A physiologically-evoked M 1-muscarinic depolarization in guinea-pig inferior mesenteric ganglion neurons

Abstract

The possibility of physiologically-evoked muscarinic excitatory synaptic potentials was examined in the inferior mesenteric ganglion (IMG) with intracellular microelectrodes in vitro. Three types of depolarizing responses were evoked concurrently by colonic distension: (1) fast nicotinic excitatory postsynaptic potentials (EPSPs); (2) an ‘intermediate’ time course depolarization and (3) a long time course potential that persisted throughout the period of distension.
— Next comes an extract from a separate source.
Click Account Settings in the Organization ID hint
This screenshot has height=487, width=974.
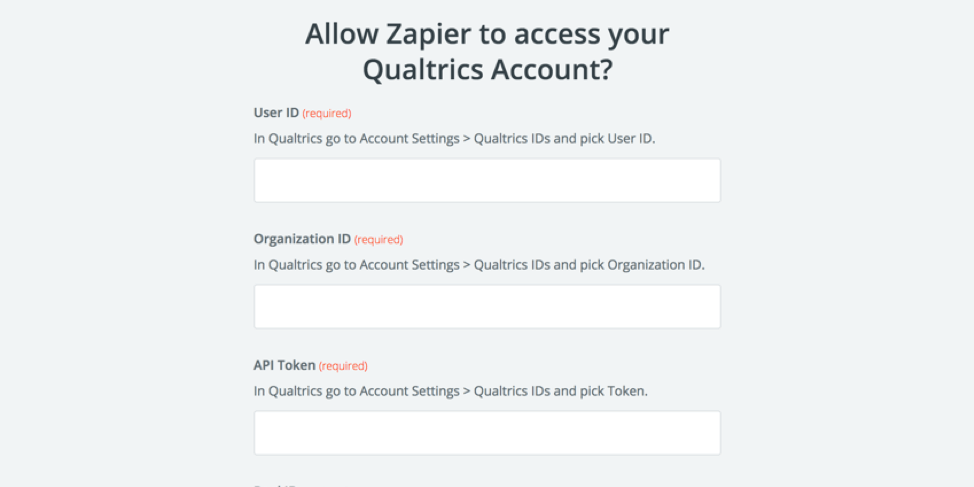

After hexamethonium was superfused over the ganglia the long time course potential was observed in 91% of IMG neurons. Intermediate time course depolarizations were observed in 100% of IMG neurons and correlated with each propulsive contraction of the distal colon. The intermediate depolarizations had an average amplitude of 1.8 ± 0.1 mV ( n = 175 individual events; 27 preparations) with an average duration of 11.9 ± 0.8 sec ( n = 28 individual events). The intermediate time course synaptic potentials were accompanied by an increase in input resistance of 15% ( n = 6). Superfusion of atropine (1 μM; n = 6) on the IMG or the M 1-selective antagonist pirenzepine (1 μM; n = 5) abolished the intermediate time course synaptic potentials during distension. Superfusion of the M 2-selective antagonist AF-DX 116 (1 μM; n = 4) had no effect. In all preparations examined, distension-induced intermediate time course depolarizations were blocked by tetrodotoxin (TTX) (3 μM). Pressure ejection of carbachol (1 mM, 60–100 ms pulses) evoked depolarizations of similar amplitude (6.5 ± 0.7 mV; n = 18) and duration to the intermediate depolarizations observed during propulsive contractions. In all preparations examined, carbachol-induced depolarizations were antagonized by atropine (1 μM) and pirenzepine (1 μM) but not by AF-DX 116 (1 μM). These experiments demonstrate the existence of a physiologically-evoked muscarinic excitatory synaptic potential in IMG neurons of the guinea pig which is mediated through the M 1-receptor subtype.